Singular Value Decomposition of a Matrix

DESCRIPTION:
Returns a list containing the singular value decomposition of the input. The function svd has been made generic. In particular, there is an svd method in the Matrix library that differs (both in argument list, as well as in returned value) from the S-PLUS default. See the svd.Matrix help file for more details on this method.

USAGE:
svd(x, ...)
svd.default(x, nu = min(nrow(x), ncol(x)),
            nv = min(nrow(x), ncol(x)))

REQUIRED ARGUMENTS:
x:
matrix of numeric or complex data. Missing values are not accepted.

OPTIONAL ARGUMENTS:
nu:
number of columns wanted in matrix u. This must be zero, ncol(x) or nrow(x).
nv:
number of columns wanted in matrix v, possibly zero.

VALUE:
list containing the components of the singular value decomposition, x = u %*% diag(d) %*% t(v), or more efficiently x = t(v %*% (t(u) * d)). In the complex case, x = u %*% diag(d) %*% Conj(t(v))
u:
if nu > 0, an nrow(x) by nu matrix of unit orthogonal columns. This is not present if nu = 0.
d:
the vector of singular values (diagonal elements of matrix d), in non-increasing order.
v:
if nv > 0, an ncol(x) by nv matrix of unit orthogonal columns. This is not present if nv = 0.

DETAILS:
Based on the functions dsvdc and zsvdc from LINPACK (Dongarra et al. 1979) (termination criteria are modified to avoid infinite looping on some compilers).

BACKGROUND:
The singular value decomposition takes an n by p matrix and decomposes it into two orthogonal matrices and a diagonal matrix. The squares of the singular values of x are the eigenvalues of t(x) %*% x (in the complex case theyre the eigenvalues of Conj(t(x)) %*% x).

The singular value decomposition can be used as a numerically stable way to perform many operations that are used in multivariate statistics.

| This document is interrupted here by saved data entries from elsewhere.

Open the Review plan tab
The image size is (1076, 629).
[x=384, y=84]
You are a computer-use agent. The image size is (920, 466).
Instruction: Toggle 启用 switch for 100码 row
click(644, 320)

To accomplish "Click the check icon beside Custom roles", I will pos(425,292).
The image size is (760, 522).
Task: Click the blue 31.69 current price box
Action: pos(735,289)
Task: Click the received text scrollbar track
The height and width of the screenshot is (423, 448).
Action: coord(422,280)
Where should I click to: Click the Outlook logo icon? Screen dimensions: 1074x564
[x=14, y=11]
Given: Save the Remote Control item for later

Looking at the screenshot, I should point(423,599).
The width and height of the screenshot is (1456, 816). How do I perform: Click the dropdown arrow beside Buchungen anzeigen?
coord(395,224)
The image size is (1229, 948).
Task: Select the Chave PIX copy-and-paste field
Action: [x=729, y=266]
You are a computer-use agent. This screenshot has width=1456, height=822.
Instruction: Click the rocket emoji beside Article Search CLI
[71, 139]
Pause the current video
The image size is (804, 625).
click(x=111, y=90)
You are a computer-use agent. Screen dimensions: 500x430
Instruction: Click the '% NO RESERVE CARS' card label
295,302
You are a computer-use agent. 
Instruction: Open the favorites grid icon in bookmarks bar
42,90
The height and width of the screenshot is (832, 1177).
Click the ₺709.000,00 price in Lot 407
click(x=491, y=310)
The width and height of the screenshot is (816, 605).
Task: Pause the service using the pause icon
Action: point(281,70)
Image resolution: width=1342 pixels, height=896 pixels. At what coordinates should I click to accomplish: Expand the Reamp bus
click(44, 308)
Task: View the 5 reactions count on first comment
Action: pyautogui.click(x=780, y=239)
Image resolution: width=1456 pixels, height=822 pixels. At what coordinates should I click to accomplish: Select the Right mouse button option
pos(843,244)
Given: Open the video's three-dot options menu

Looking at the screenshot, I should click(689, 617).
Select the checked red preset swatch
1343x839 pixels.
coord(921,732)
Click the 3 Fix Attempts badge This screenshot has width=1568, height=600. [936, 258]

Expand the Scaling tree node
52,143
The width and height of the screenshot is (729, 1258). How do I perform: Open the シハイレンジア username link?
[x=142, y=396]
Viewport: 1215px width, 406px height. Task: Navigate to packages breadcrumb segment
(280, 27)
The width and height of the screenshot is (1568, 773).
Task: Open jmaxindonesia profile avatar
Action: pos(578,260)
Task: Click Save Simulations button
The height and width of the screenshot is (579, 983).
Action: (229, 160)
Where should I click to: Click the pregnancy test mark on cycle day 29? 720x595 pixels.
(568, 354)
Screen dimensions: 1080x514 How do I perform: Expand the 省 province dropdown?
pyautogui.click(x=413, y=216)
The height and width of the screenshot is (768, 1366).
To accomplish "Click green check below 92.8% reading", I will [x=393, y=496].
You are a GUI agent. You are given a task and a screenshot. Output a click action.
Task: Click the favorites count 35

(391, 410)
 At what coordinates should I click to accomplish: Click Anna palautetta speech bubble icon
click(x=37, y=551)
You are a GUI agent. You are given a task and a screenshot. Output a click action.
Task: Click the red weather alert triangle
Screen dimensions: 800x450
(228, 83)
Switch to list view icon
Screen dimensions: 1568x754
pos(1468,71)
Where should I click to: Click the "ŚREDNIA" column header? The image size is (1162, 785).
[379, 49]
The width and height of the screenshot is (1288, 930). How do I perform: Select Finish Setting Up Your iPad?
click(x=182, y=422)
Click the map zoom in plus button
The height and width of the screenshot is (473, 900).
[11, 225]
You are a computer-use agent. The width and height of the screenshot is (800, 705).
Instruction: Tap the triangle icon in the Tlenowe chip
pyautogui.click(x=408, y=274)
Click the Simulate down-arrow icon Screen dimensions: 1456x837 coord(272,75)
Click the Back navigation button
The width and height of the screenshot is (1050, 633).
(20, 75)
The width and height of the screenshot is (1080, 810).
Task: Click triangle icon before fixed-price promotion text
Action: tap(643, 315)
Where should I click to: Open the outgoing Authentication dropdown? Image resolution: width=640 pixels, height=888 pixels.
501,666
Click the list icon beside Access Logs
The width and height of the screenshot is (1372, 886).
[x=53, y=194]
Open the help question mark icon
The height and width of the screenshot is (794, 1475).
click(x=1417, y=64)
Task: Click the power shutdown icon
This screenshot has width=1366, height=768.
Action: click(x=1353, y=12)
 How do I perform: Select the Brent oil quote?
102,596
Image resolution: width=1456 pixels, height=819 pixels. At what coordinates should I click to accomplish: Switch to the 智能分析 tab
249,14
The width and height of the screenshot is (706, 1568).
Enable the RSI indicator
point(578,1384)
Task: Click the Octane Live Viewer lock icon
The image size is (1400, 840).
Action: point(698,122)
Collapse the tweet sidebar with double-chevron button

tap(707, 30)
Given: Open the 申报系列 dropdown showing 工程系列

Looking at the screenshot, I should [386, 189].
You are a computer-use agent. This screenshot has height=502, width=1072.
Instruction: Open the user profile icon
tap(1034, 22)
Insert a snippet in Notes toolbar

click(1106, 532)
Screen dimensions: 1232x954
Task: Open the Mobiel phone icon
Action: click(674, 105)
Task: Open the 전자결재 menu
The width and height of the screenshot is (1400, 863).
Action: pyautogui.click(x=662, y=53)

Deciding on the rank of a matrix is one task that has been suggested for the singular value. The "rank" of a matrix is numerically a rather ill-defined concept and really depends on the task at hand. Some hold that the QR decomposition is as good or better in some situations as the singular value decomposition at testing the rank.


REFERENCES:
Dongarra, J. J., Bunch, J. R., Moler, C. B., and Stewart, G. W. (1979). LINPACK Users' Guide. SIAM, Philadelphia.

Golub, G. H. and Van Loan, C. F. (1983). Matrix Computations. Johns Hopkins University Press, Baltimore.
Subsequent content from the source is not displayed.